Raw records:
_ _ _ _ _
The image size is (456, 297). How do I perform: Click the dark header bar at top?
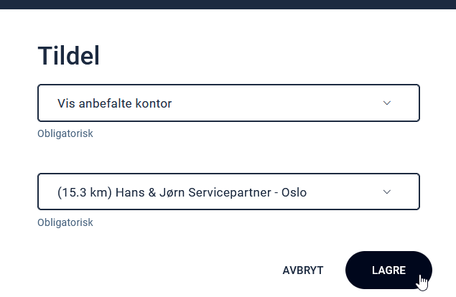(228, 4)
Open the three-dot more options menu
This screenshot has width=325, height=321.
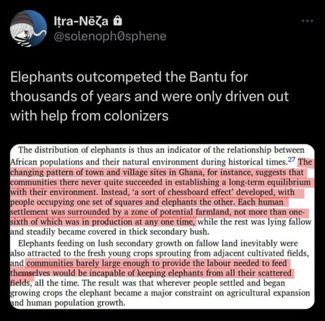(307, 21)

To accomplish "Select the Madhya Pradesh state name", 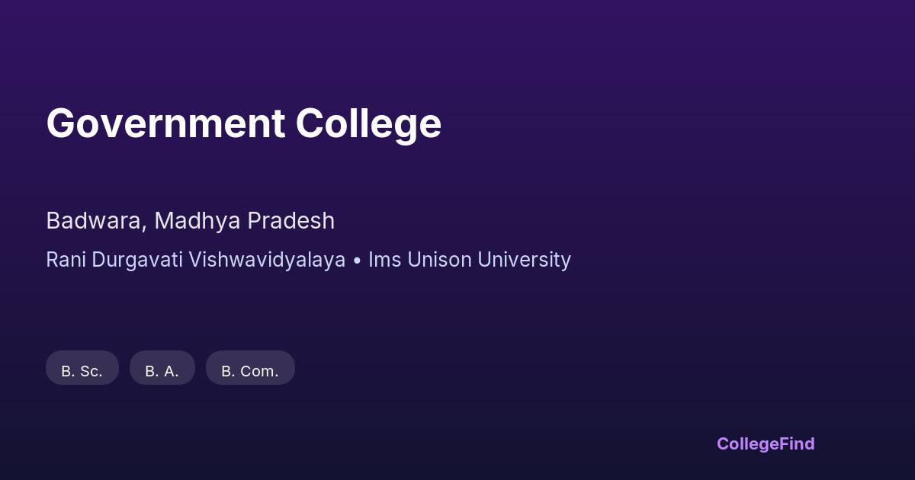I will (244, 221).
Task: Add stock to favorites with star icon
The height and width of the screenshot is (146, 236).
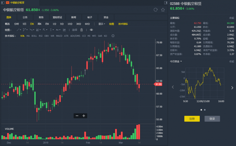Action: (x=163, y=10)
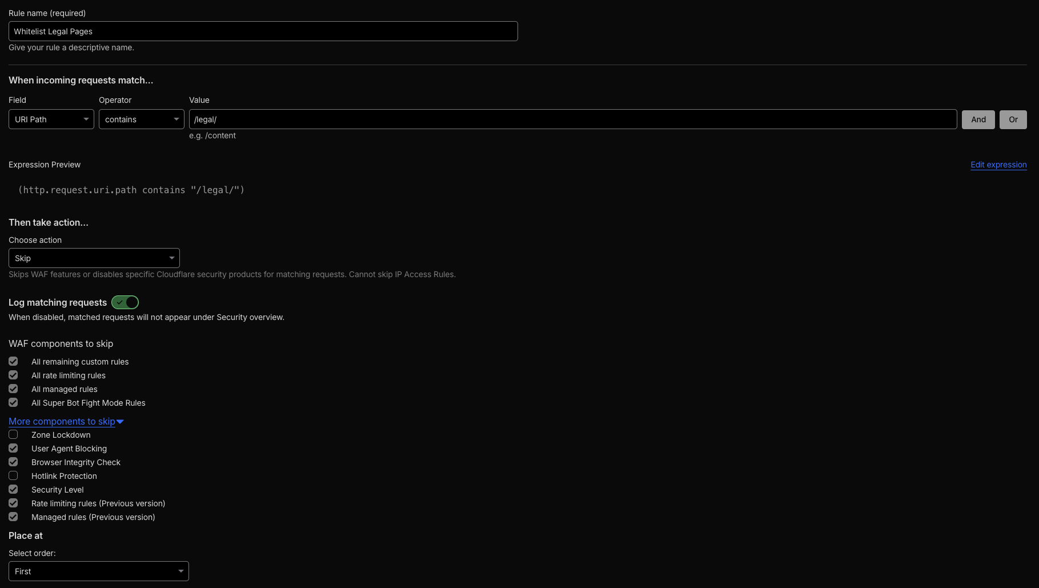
_ _ _ _ _
Copy out the stretch of the records word for word, from the line that contains "Task: Add stock to favorites with star icon" through the end of the records, and leave the pictures out of your answer.

**EXPECTED ANSWER**
Task: Add stock to favorites with star icon
The height and width of the screenshot is (146, 236).
Action: (x=163, y=10)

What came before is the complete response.